Mobile phones, Investment
With Usain Bolt as its chief speed officer, Digicel, founded by 58-year-old Denis O’Brien, looks quick off the mark. With 13.6m subscribers, the Bermuda-based Digicel Group and its associated mobile phone companies are worth €3bn. But the stronger US dollar – the currency in which it pays interest on its €6bn debt – has put the brakes on profits, reducing its value by more than 7% in the past year. Last month it announced a restructuring that will see its global workforce of about 6,500 cut by 25% over 18 months. It is also partnering with ZTE of China in a network upgrade. O’Brien, born in Co Cork and educated at University College Dublin, owns 94% of the company and is broadening it into a full multimedia enterprise and entertainment services business. His initial wealth comes from the more than €205m he made tax-free in 2000 when BT bought his stake in Esat Telecom, the Irish phone company he founded. Using some of this money to fund his Digicel start-up, he also put part of it into PGA European Tour Courses and owns the Quinta do Lago golf venue in the Algarve. Despite growing competition, Digicel is expanding and operates in 33 countries in the Caribbean, central America and Pacific rim. O’Brien has taken €2bn from it since 2007 in various financial transactions. He netted a reported €30m on the sale last year of the LXV building on the site of the former Canada House in St Stephen’s Green, Dublin. He made an estimated €100m profit in 2015 from the sale of his 90%-owned Topaz petrol chain. Among his other assets are the Beacon Hospital, Sandyford, south Dublin, and the €6m Ballynahinch Castle in Connemara. He and his wife, Dundrum-born Catherine, reopened it as a hotel in 2014.

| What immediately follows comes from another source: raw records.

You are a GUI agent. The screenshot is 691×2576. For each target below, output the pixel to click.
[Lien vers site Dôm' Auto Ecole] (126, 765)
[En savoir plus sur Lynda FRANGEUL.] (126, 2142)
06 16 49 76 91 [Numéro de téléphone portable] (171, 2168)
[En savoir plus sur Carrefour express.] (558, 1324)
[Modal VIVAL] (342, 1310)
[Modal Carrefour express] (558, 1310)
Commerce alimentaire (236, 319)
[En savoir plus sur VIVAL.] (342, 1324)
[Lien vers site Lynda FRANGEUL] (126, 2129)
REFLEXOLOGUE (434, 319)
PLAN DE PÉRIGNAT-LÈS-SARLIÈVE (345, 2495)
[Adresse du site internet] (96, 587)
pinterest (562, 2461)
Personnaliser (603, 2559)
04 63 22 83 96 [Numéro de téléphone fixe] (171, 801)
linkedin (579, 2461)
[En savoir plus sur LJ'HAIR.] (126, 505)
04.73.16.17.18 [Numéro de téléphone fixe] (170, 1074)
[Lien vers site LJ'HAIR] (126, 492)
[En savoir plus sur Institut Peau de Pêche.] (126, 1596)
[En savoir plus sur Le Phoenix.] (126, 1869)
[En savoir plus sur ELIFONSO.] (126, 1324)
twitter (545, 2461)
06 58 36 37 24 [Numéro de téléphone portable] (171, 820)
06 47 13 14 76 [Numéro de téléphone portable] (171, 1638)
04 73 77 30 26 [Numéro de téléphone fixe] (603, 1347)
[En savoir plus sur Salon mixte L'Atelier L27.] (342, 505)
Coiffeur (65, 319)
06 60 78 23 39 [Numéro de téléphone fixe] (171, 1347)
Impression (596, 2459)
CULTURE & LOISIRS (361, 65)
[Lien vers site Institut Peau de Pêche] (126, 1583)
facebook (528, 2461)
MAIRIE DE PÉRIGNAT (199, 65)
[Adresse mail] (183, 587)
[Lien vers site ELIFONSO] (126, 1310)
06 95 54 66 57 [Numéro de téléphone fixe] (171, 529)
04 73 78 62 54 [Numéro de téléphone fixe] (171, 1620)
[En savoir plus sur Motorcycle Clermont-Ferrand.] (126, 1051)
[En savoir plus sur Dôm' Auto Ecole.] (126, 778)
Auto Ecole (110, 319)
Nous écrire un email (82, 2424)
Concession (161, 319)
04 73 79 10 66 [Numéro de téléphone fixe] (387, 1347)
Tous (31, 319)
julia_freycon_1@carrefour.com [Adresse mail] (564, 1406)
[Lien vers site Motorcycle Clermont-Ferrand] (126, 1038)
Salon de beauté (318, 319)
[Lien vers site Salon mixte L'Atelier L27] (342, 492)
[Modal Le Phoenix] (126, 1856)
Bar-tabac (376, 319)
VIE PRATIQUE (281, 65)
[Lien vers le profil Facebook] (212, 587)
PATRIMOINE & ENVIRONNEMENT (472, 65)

O’Brien has also been cleaning up his investment portfolio. He sold his 75% stake in China HR, the country’s third-largest online recruitment company, in May 2015 for an undisclosed sum to 58.com. In 2014, he sold an 80% holding in Aergo Capital, an expanding Dublin aircraft leasing business, and his 3.8% share in Aer Lingus. His other main Irish investment, Independent News and Media, chaired by Leslie Buckley (qv), has lost him about €470m since 2004. He is the biggest shareholder in the Irish media group, with 29.8%, which has fallen in value to €50m. Although tax resident in a flat in Malta, he has at least three properties in the exclusive Dublin 4 area worth €32m. He also owns a €78m 1920s-style yacht, the Nero. O'Brien’s original business, the 28-year-old Dublin-headquartered Communicorp Group, owns Irish radio stations including Today FM, 98FM and Newstalk. It is also the UK’s fourth largest commercial operator with stations under the Smooth, Real and Capital brands. A noted philanthropist, he funds Front Line Defenders, a Dublin-based international human-rights charity, and a plethora of developing-world projects. He received several awards for his work in rebuilding Haiti after the 2010 earthquake. A sports lover, he pays half the estimated €1.8m salary of Ireland’s football management team, Martin O’Neill and Roy Keane (qv), and helped bring Johnny Sexton back to Leinster rugby. He also has a small stake in Celtic FC.